Unser medizinisches Versorgungssystem bietet nur bedingt Abhilfe. Im Grundstudium kommen die Wechseljahre gar nicht vor, in der Gynäkologie nur als Randthema. Der Schwerpunkt der Frauenmedizin liegt auf der Geburtsheilkunde. Am Ende der Fruchtbarkeit bleiben wir Frauen ohne angemessene medizinische Begleitung. Niedergelassene Ärztinnen und Ärzte können für eine Beratung in Sachen Wechseljahre nur eine geringe Gebühr abrechnen. Die Forschung zu Menopause und Frauen im mittleren Alter hat überhaupt erst Fahrt aufgenommen, seit die "Women’s Health Initiative" Studie 2003 herausfand, dass eine hoch dosierte Hormontherapie bei Frauen Krebs oder Herzinfarkte begünstigt. Lange Zeit galt der männliche Körper in der Medizin als Standard, nur hat der dummerweise keine Eierstöcke, keine Gebärmutter, keine Periode, kein PMS, keine Endometriose und keine Wechseljahre.
Solange die Wechseljahre, die auf die ein oder andere Art und Weise alle Frauen betreffen, medizinisch untergeordnet und gesellschaftlich als Privatsache abgetan werden, können sich die Bedingungen für Frauen in und nach der Menopause nicht ändern. Das hilft niemandem. Denn unsere Gesellschaft wird älter und mehr Frauen kommen in die Wechseljahre.
Am Arbeitsplatz ein Tabu
Das Unternehmen Vodafone hat im vergangenen Jahr als erster Großkonzern eine eigene Studie zur Menopause als Teil eines umfassenden Vorsorgepakets für Mitarbeiterinnen in Auftrag gegeben. Laut dieser Studie werden im Jahr 2025 weltweit eine Milliarde Frauen in den Wechseljahren sein, das entspricht zwölf Prozent der Gesamtbevölkerung. Und 66 Prozent der deutschen Frauen sagten in dieser Studie, dass die Symptome ihre Arbeitsfähigkeit beeinflussen.

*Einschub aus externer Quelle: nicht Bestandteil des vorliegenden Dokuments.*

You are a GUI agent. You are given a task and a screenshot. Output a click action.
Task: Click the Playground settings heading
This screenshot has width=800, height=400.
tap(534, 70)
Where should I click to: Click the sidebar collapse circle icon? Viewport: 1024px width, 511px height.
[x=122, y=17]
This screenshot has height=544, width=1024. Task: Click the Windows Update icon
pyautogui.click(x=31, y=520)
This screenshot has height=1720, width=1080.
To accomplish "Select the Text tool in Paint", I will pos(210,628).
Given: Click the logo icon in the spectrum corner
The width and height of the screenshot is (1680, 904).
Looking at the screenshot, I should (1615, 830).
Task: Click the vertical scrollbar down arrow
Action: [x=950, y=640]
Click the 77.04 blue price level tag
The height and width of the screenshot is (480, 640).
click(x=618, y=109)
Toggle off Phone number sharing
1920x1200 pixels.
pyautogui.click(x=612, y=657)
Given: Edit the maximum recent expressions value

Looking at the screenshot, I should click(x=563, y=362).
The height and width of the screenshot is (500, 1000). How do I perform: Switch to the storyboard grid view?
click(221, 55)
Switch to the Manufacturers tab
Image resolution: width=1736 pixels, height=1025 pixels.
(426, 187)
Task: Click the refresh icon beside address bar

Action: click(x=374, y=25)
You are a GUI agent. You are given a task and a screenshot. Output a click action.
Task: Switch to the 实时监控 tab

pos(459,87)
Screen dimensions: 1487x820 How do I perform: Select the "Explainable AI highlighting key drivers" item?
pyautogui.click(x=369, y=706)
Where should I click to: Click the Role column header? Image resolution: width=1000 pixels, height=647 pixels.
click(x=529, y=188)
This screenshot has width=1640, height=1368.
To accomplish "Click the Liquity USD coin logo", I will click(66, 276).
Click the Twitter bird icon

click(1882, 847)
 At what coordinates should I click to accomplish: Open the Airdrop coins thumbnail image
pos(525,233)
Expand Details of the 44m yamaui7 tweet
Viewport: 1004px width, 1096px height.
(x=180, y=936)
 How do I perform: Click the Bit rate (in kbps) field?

Knapp die Hälfte der Frauen empfinden es als Tabu, am Arbeitsplatz über diese Symptome zu sprechen.
Als Resultat der Studie führte Vodafone ein konzernweites Programm für Frauen in der Menopause ein. Die Frauen können wählen: gleitende Arbeitszeit, Ventilatoren am Arbeitsplatz oder auch Aufklärungsgespräche. Eine Sonderbehandlung ist das nicht – schließlich stehen Mitarbeiterinnen und Mitarbeitern mit Rückenproblemen auch Stehtische zu. Diverse Unternehmen in Großbritannien folgten dem Beispiel - Channel 4 und die Bank Santander führten ähnliche Maßnahmen ein. Löblich, in jedem Fall. Aber nicht ausreichend. Meiner Meinung nach sind Vorsorge und Behandlung der Wechseljahre nicht nur ein Thema der Privatwirtschaft. Die Gesellschaft muss in die Pflicht genommen werden, damit alle betroffenen Frauen bestmöglich aufgeklärt und behandelt werden. Es geht die Hälfte aller Menschen direkt und die andere Hälfte indirekt an. Schweigen wird einfach nicht mehr funktionieren.